In the foregoing description, for the purposes of illustration, methods were described in a particular order. It should be appreciated that in alternate embodiments, the methods may be performed in a different order than that described without departing from the scope of the embodiments. It should also be appreciated that the methods described above may be performed as algorithms executed by hardware components (e.g., circuitry) purpose-built to carry out one or more algorithms or portions thereof described herein. In another embodiment, the hardware component may comprise a general-purpose microprocessor (e.g., CPU, GPU) that is first converted to a special-purpose microprocessor. The special-purpose microprocessor then having had loaded therein encoded signals causing the, now special-purpose, microprocessor to maintain machine-readable instructions to enable the microprocessor to read and execute the machine-readable set of instructions derived from the algorithms and/or other instructions described herein. The machine-readable instructions utilized to execute the algorithm(s), or portions thereof, are not unlimited but utilize a finite set of instructions known to the microprocessor. The machine-readable instructions may be encoded in the microprocessor as signals or values in signal-producing components and included, in one or more embodiments, voltages in memory circuits, configuration of switching circuits, and/or by selective use of particular logic gate circuits.
Additionally, or alternative, the machine-readable instructions may be accessible to the microprocessor and encoded in a media or device as magnetic fields, voltage values, charge values, reflective/non-reflective portions, and/or physical indicia.
In another embodiment, the microprocessor further comprises one or more of a single microprocessor, a multi-core processor, a plurality of microprocessors, a distributed processing system (e.g., array(s), blade(s), server farm(s), “cloud”, multi-purpose processor array(s), cluster(s), etc.) and/or may be co-located with a microprocessor performing other processing operations. Any one or more microprocessor may be integrated into a single processing appliance (e.g., computer, server, blade, etc.) or located entirely or in part in a discrete component connected via a communications link (e.g., bus, network, backplane, etc. or a plurality thereof).Examples of general-purpose microprocessors may comprise, a central processing unit (CPU) with data values encoded in an instruction register (or other circuitry maintaining instructions) or data values comprising memory locations, which in turn comprise values utilized as instructions. The memory locations may further comprise a memory location that is external to the CPU. Such CPU-external components may be embodied as one or more of a field-programmable gate array (FPGA), read-only memory (ROM), programmable read-only memory (PROM), erasable programmable read-only memory (EPROM), random access memory (RAM), bus-accessible storage, network-accessible storage, etc.
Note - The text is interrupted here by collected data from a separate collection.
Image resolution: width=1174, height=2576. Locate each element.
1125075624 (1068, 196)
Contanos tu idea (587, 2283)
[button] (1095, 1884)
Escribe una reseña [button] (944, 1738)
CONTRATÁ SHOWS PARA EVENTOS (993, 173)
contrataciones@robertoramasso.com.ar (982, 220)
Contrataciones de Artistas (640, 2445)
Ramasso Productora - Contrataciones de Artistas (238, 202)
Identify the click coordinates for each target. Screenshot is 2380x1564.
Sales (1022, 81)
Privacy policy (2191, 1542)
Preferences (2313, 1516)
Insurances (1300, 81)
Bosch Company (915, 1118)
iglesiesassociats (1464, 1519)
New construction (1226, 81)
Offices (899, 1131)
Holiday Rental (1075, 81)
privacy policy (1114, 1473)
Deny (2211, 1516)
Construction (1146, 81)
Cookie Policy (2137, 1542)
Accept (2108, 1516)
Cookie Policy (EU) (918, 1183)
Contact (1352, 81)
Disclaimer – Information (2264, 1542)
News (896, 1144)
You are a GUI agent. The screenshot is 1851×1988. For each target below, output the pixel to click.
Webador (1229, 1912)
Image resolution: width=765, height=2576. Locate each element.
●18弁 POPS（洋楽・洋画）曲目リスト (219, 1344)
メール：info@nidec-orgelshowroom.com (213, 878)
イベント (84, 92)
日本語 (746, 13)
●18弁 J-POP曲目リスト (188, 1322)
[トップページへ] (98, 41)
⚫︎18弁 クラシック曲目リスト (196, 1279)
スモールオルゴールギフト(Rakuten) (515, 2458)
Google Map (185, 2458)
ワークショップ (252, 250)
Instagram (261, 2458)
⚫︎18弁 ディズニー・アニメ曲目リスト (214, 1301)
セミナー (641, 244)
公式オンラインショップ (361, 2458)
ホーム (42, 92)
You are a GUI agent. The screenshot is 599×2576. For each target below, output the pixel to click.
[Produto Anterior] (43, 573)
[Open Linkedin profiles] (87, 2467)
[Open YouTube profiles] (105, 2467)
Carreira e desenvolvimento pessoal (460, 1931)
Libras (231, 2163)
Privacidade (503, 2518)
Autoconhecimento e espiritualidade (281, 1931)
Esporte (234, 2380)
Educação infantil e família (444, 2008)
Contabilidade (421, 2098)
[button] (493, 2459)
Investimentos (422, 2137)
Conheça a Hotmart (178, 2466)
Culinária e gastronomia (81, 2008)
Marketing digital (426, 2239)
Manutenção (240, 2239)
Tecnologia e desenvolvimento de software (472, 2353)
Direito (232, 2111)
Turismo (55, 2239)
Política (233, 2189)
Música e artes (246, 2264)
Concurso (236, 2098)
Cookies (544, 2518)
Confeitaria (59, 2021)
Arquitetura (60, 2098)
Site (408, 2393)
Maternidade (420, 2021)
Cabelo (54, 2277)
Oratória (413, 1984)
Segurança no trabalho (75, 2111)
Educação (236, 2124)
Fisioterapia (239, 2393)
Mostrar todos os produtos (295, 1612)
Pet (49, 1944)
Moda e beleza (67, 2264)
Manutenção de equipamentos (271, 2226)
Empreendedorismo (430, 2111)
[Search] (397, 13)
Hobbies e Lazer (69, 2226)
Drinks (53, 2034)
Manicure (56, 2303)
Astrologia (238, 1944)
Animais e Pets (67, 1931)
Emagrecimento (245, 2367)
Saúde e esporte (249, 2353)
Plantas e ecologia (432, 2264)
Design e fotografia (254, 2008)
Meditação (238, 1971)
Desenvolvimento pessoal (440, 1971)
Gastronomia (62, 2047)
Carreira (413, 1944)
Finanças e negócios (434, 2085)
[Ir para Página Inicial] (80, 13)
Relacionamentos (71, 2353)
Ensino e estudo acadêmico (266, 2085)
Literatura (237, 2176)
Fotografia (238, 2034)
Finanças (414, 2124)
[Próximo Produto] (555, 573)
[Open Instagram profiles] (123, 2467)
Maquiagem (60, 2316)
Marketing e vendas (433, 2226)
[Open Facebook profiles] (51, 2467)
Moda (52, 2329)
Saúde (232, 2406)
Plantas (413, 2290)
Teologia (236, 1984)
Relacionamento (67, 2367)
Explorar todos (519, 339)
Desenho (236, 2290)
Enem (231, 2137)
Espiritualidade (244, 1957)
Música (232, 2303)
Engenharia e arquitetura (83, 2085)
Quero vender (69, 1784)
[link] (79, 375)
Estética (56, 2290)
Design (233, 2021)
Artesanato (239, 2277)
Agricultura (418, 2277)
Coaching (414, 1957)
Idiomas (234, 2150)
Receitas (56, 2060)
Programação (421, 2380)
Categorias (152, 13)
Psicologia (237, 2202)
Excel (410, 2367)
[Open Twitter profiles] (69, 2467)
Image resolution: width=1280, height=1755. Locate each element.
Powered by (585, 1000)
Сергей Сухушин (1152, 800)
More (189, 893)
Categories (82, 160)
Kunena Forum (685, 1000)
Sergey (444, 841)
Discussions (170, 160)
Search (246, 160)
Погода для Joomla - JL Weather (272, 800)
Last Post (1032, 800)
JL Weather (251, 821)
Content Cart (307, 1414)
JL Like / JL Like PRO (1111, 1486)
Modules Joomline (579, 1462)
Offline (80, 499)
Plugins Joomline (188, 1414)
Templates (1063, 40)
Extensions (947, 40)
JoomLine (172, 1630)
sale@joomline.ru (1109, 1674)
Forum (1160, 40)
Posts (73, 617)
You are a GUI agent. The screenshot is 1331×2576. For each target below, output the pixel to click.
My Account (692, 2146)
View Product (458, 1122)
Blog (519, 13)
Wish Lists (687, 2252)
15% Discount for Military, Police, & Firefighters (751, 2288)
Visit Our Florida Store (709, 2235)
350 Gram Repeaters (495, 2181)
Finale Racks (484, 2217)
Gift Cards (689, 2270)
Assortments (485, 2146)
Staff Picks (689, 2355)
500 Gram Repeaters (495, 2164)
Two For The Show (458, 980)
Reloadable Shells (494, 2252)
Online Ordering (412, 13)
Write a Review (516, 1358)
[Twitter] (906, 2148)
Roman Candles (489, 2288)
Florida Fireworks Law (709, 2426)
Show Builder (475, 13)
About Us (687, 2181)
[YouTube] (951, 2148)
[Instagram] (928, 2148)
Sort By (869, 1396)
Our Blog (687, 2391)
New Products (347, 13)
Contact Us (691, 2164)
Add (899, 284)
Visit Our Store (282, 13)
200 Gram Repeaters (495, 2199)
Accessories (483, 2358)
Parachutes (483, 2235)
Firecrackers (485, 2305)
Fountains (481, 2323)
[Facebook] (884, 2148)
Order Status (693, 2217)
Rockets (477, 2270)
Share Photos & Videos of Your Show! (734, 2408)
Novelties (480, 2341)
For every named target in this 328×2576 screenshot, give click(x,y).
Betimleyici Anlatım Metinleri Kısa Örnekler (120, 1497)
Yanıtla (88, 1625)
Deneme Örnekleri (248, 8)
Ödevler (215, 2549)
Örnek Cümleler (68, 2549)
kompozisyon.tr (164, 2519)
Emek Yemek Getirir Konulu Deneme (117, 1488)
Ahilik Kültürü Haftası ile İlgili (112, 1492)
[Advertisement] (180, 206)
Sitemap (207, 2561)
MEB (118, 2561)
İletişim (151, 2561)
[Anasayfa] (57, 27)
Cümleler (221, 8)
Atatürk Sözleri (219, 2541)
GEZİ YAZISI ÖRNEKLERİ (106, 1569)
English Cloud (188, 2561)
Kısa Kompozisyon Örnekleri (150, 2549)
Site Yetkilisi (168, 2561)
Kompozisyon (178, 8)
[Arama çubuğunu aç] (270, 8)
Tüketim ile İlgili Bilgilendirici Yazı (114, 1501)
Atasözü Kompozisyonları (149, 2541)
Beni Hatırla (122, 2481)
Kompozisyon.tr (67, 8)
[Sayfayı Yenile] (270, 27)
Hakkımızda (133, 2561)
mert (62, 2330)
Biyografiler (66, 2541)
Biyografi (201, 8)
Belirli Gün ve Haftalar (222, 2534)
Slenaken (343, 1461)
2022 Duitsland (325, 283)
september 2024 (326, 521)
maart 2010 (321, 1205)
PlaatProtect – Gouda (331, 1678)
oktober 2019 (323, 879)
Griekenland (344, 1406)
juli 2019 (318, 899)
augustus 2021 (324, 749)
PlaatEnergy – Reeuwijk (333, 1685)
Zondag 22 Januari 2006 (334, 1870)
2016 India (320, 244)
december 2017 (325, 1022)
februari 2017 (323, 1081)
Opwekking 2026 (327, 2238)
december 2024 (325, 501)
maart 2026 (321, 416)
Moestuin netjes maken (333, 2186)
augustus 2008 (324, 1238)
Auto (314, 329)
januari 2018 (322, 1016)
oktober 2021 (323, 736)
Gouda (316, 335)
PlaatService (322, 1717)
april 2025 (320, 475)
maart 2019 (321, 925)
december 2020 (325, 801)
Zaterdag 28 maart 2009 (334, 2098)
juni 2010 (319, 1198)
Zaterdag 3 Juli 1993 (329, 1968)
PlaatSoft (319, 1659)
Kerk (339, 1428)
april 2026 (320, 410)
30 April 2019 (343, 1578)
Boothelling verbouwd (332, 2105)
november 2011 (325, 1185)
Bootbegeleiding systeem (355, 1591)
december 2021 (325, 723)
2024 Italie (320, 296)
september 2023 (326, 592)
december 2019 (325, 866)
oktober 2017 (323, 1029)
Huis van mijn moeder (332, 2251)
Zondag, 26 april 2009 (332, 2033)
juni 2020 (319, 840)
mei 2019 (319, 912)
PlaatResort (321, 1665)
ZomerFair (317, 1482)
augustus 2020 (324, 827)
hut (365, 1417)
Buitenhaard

These machine-executable instructions may be stored on one or more machine-readable mediums, such as CD-ROMs or other type of optical disks, floppy diskettes, ROMs, RAMs, EPROMs, EEPROMs, magnetic or optical cards, flash memory, or other types of machine-readable mediums suitable for storing electronic instructions. Alternatively, the methods may be performed by a combination of hardware and software.
While machine-executable instructions may be stored and executed locally to a particular machine (e.g., personal computer, mobile computing device, laptop, etc.), it should be appreciated that the storage of data and/or instructions and/or the execution of at least a portion of the instructions may be provided via connectivity to a remote data storage and/or processing device or collection of devices, commonly known as “the cloud,” but may include a public, private, dedicated, shared and/or other service bureau, computing service, and/or “server farm.”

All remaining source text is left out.